The really basic stuff is probably worth repeating. There are essentially two types of digital graphics: "raster" graphics (also known as "bitmap") and "vector" graphics. Raster graphics are comprised of entirely of coloured/shaded pixels, and as a result lose quality when you zoom in. Vector graphics (e.g. SVG, PDF, EPS) are comprised of instructions to draw objects, and so are scalable and therefore do not lose quality when zoomed in. Raster graphic formats (e.g. JPG, PNG, TIF) are for photographic images, and vector formats are for graphs, plots, diagrams, and cartoons. Raster images can be inserted into vector files (where they remain as raster), but not vice versa. Importantly in vector plots, the text remains as text. It amazes me how many rasterised phylogenetic trees I still see in journal articles. It might seems a trivial detail, but when you rasterise a tree, the names of the taxa in those trees become invisible to searching both within the PDF article, or by Web search engines.
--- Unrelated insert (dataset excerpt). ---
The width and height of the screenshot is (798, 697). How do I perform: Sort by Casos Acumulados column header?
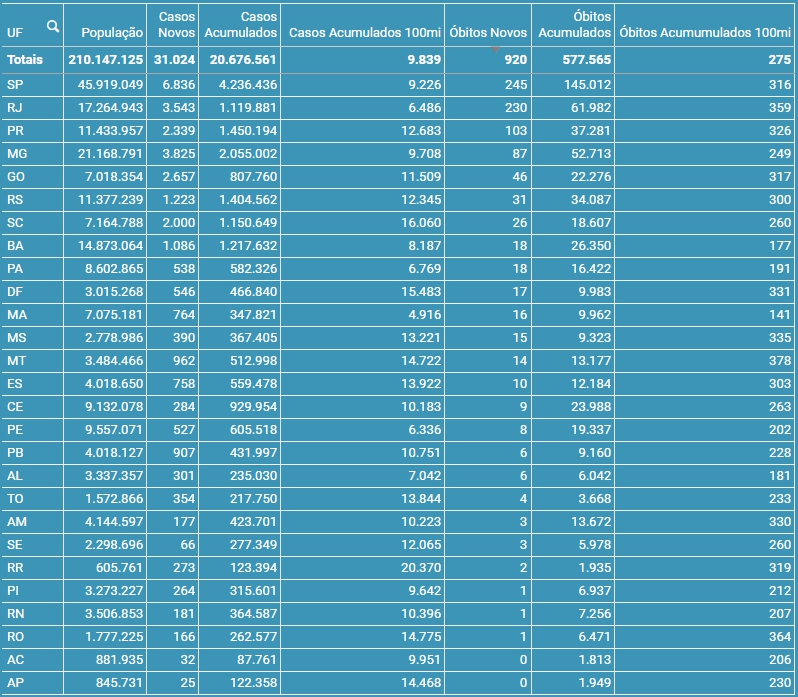pyautogui.click(x=240, y=25)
Fig 1. Difference between raster and vector graphics

Software

So, what programs do we use to create/edit our figures? Well first of all, I will not be recommending any proprietary software. The reasons are threefold: (a) a lot of students work on their own personal machines, so it's unfair to make them spend their limited money on these expensive software packages; (b) with open-source software you can often use the same program on any operating system (Mac, Windows, Linux); and (c) there's no need, as the free tools are good enough. So, for generating the data plots I use the R statistical package with ggplot2 (the sort of equivalent of Microsoft Excel), for editing raster images I use Gimp (the equivalent of Adobe Photoshop), for maps I use QGIS (the equivalent of ArcGIS), and for putting it all together and making adjustments to vector figures I use Inkscape (the equivalent of Adobe Illustrator). Now I'm not pretending that Gimp, QGIS, and Inkscape are better than their paid-for equivalents, but they are free, and for academic use I think they do pretty much all that is needed.

Before we get started, though, here's one useful piece of advice: go to the Web site of the journal that you're intending to submit your manuscript to, and read the instructions for authors. Each journal has slightly different requirements, and knowing the specifics at the beginning makes things a lot easier. They will tell you the dimensions of the figures, the label formats, the fonts to use, etc. If you don't know where you will submit the article, just do something generic, but importantly, make it easy for yourself to change it as a later date; you will have to. The usual format journals want for vector graphics is EPS (sometimes PDF), while for pure raster graphics, it is usually TIFs at > 300 pixels per inch (ppi, but often also called dpi).

For plots/graphs

So, for a simple plot, my workflow is straightforward. In basic R graphics I just run the code (see below) which saves my plot as a PDF (I'd prefer to save directly as SVG, but R Cairo does not currently support editable text objects in SVG). You may have to make minor changes to the plot—such as trimming up margins, moving the axis labels or changing fonts etc—before it's good enough for publication. Here, we have two choices: (a) do all the plot polishing in R, and export as a final version EPS (to save as EPS, just change "pdf" to "postscript" in the code below); or (b) save as PDF, import into Inkscape, and make minor adjustments there. Generally I find that it's easier to do this kind of thing in Inkscape, rather than messing around with details too much in R. However, there is a law of diminishing returns here, which means that only very minor changes are worth doing by hand instead of taking the time to perfect the code in R. There's a good chance you will certainly have to make the plot several times in the end—co-author doesn't like it, reviewers don't like it, need to submit to different journal, etc—so think about this in advance and do the bulk of the work in R. If working on a plot in Inkscape, it is best to save it as a master copy in SVG (the native format of Inkscape), or if it's a big file, as a compressed SVG (SVGZ). You can export to EPS, PDF and a variety of other vector formats in Inkscape via the "File > Save a Copy" menu.

data(mtcars)#load up the car data that comes with R
pdf("carplot.pdf", useDingbats=FALSE)#open PDF file
plot(mtcars$mpg~mtcars$wt)#create plot
abline(lm(mtcars$mpg~mtcars$wt), col="red")#fit linear model
dev.off()#close PDF file

Fig 2. A basic, no frills R plot showing car MPG (efficiency) as function of car weight.
Fig 3. After editing the plot in Inkscape to reduce the margins and change the axis font
(please never use comic sans, it's just for illustrative purposes).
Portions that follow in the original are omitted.